Dataset excerpts>
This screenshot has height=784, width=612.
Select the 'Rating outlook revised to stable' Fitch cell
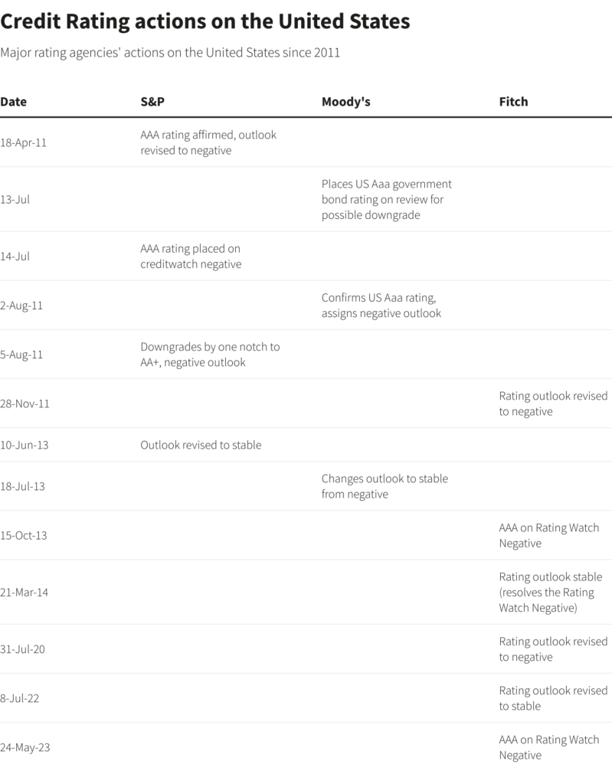pyautogui.click(x=553, y=698)
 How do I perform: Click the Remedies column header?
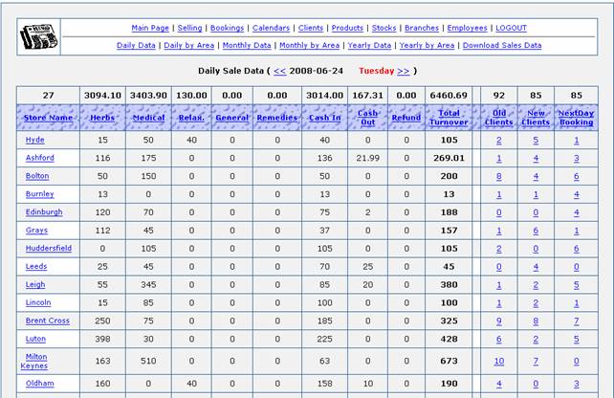point(277,118)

Task statement>
Reproduce each line above precisely, with no pictures.

Response below>
This screenshot has height=784, width=612.
Select the 'Rating outlook revised to stable' Fitch cell
pyautogui.click(x=553, y=698)
 How do I perform: Click the Remedies column header?
point(277,118)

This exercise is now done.